Medieval ideas about mental illness were almost as bewildering an assortment as our own, but a unifying theme was supplied by the cognitive theory outlined here. It was generally believed that the normal waking person’s activities were under the control of the mind. In cases of insanity this control was disrupted or corrupted and behavior would then, like an animal’s, be simply determined by the inner senses and the appetites. Consequently, in later medieval legal theory and practice, and in the writings of theologians, the insane were not held accountable for their actions.
At least in the later Middle Ages, the normal causes of disruption were believed to be physiological or environmental. Probably the most influential medical account of mental illness stemmed from the humors theory originally proposed by Hippocrates, and widely elaborated by ancient and Islamic physicians.
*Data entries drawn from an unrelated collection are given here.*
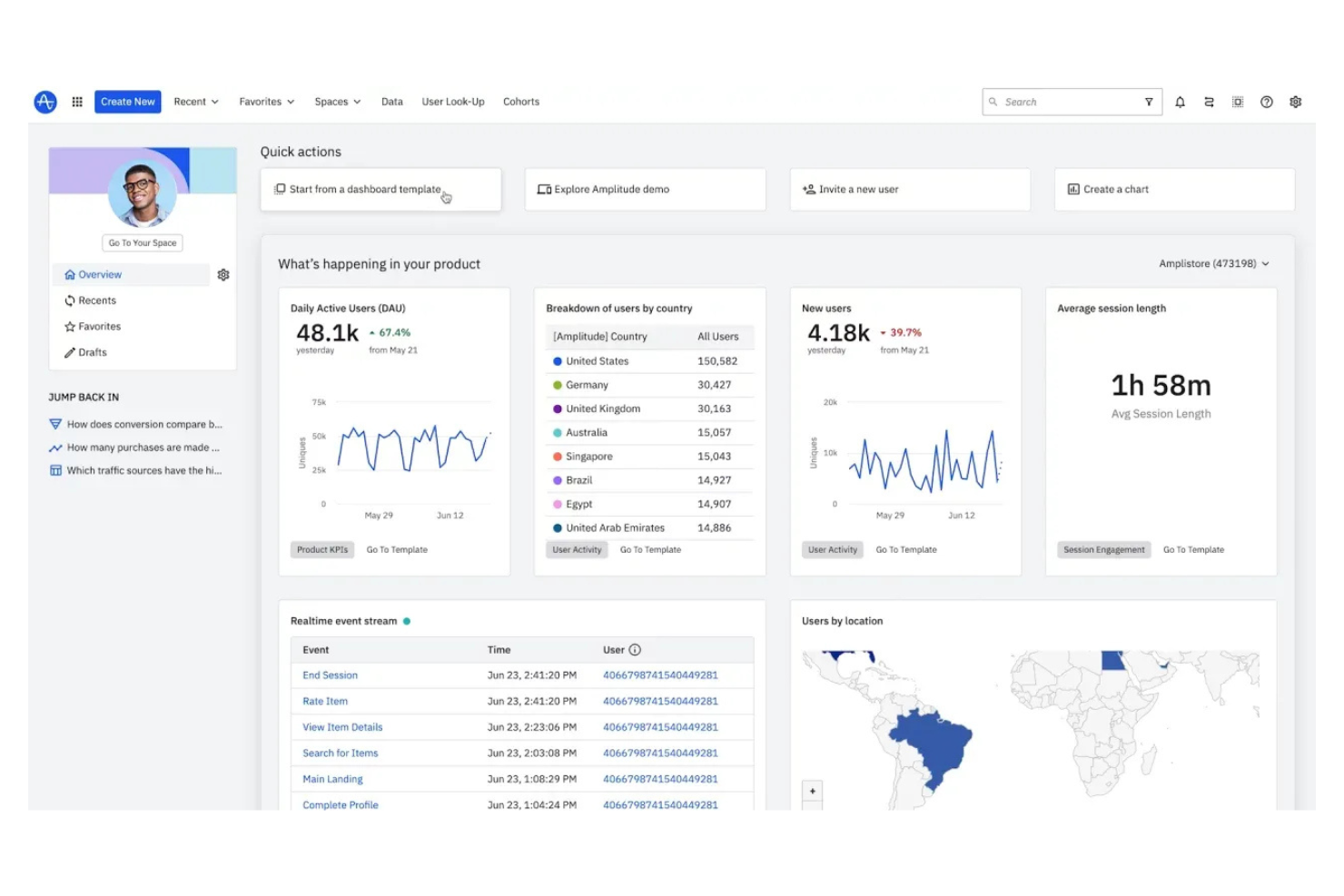Open the settings gear in top bar

pyautogui.click(x=1295, y=102)
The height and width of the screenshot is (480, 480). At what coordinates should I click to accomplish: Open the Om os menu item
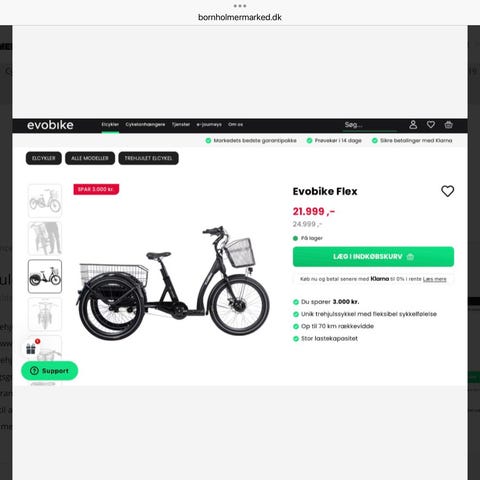(235, 124)
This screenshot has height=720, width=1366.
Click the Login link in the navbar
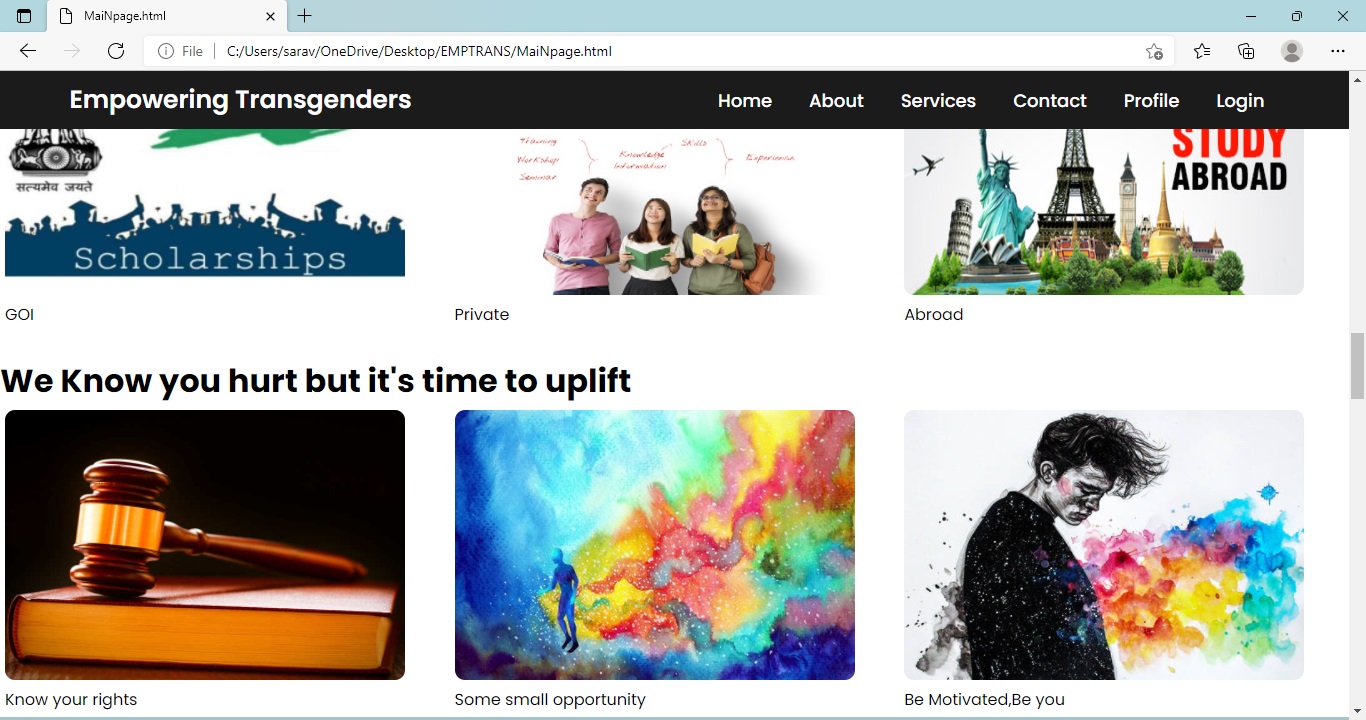coord(1240,100)
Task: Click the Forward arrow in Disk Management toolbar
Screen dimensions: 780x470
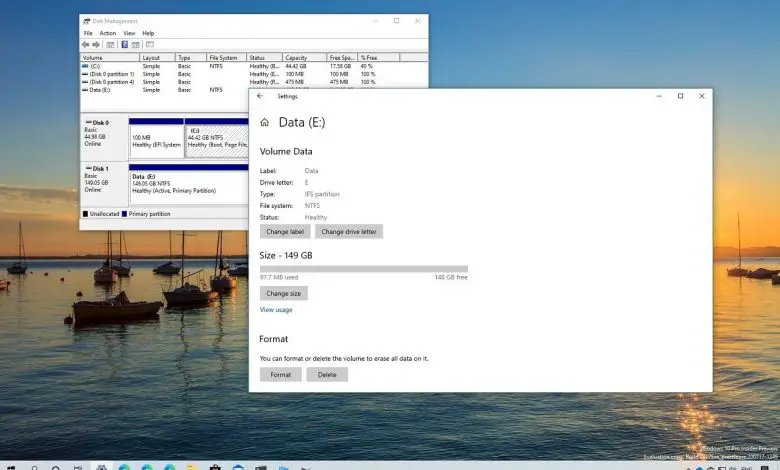Action: point(97,45)
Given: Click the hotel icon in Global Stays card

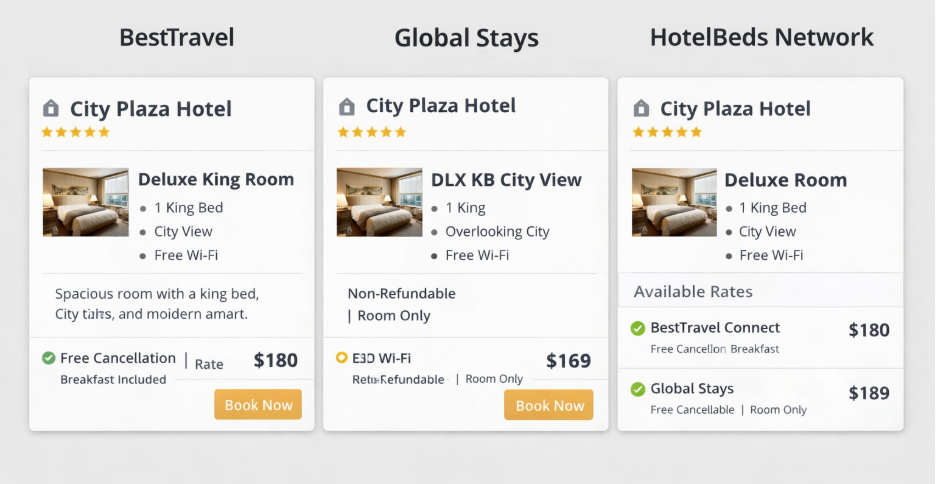Looking at the screenshot, I should point(347,106).
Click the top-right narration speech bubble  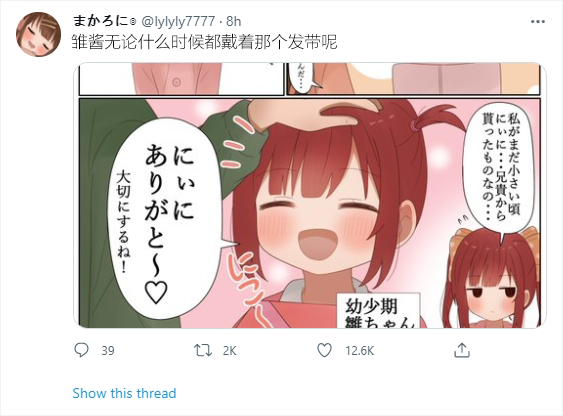click(499, 169)
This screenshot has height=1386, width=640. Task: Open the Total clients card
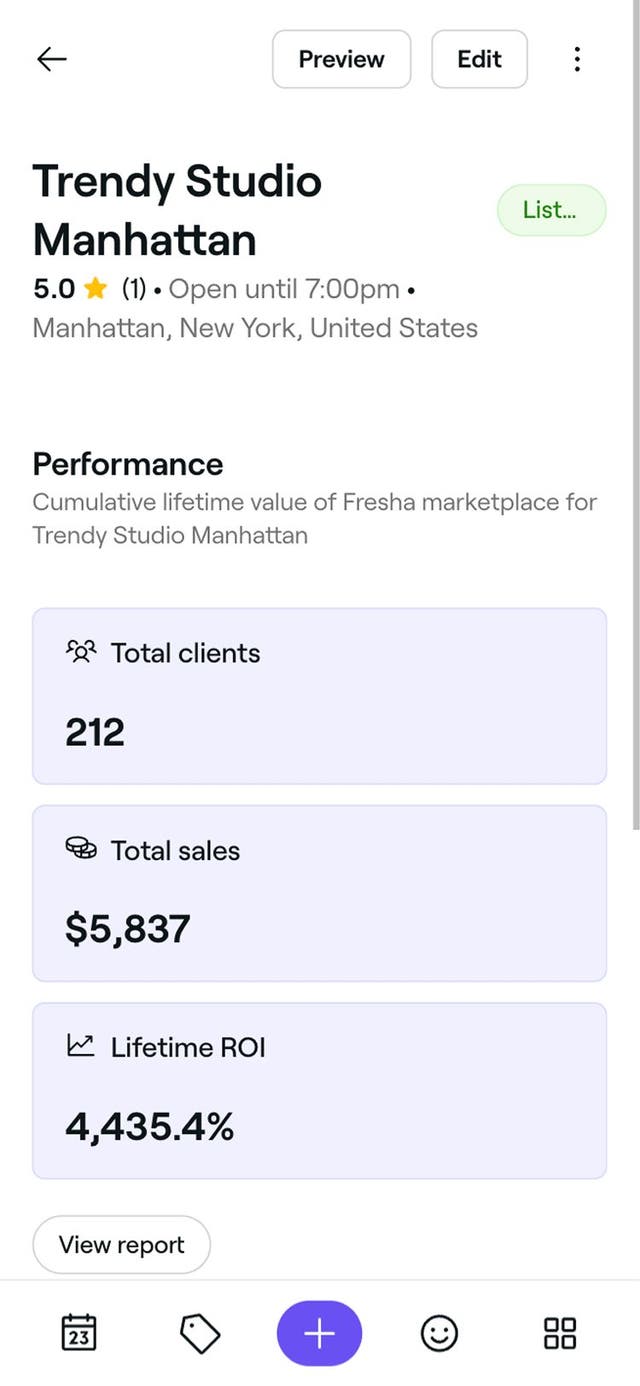[x=320, y=696]
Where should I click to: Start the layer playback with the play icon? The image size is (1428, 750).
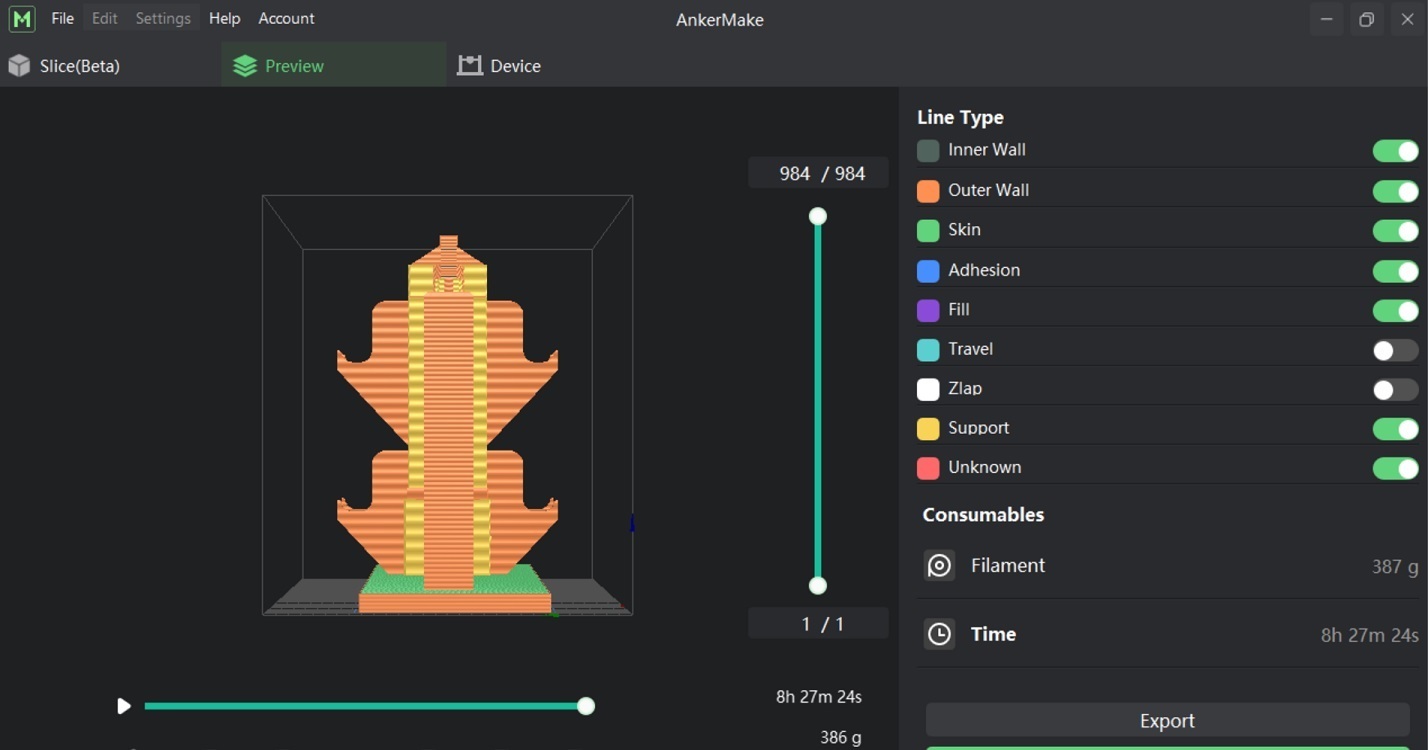tap(124, 706)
Mental disorder was thought to result from either an imbalance, or more usually an abnormality, in one of the four humors believed to be important in determining individual differences: blood, phlegm, yellow bile (choler), and black bile (melancholy). Typically, phrenitis (or frenzy) was held to result from overheated yellow bile, melancholy from abnormal black bile, and epilepsy from the blockage of the passages of the brain with abnormal bile or phlegm. Different symptoms might arise from different kinds of humoral abnormality or from the abnormality manifesting itself in different parts of the body. Thus, for example, in Constantinus Africanus’s account of melancholy, feelings of alienation might result from black bile affecting the heart, and fear of the future from fumes of black bile literally darkening the imagination. Unsurprisingly, the symptoms of melancholy in his account are quite diverse, easily extending to cover those of present-day schizophrenia and endogenous depression.
Another medical theory distinguished mental disorders by the ventricle affected. Mania affected the front, melancholy the middle, and lethargy the rear ventricle. This idea was not easily compatible with the humors theory, but did fit easily with medieval cognitive theory.
Both medical practitioners and laypeople recognized the role of environmental factors in precipitating mental disorder. Thus, for example, the medieval English Court of Chancery seems to have determined such causes of mental disorder as blows to the head and grief, Constantinus Africanus’s writings on mental disorder include a treatise on love-sickness. Interactions among the various different causes was also widely acknowledged. So, for example, people who were naturally of a melancholic humor were at particular risk if they undertook occupations likely to induce melancholy. Students and monks were believed to be especially susceptible.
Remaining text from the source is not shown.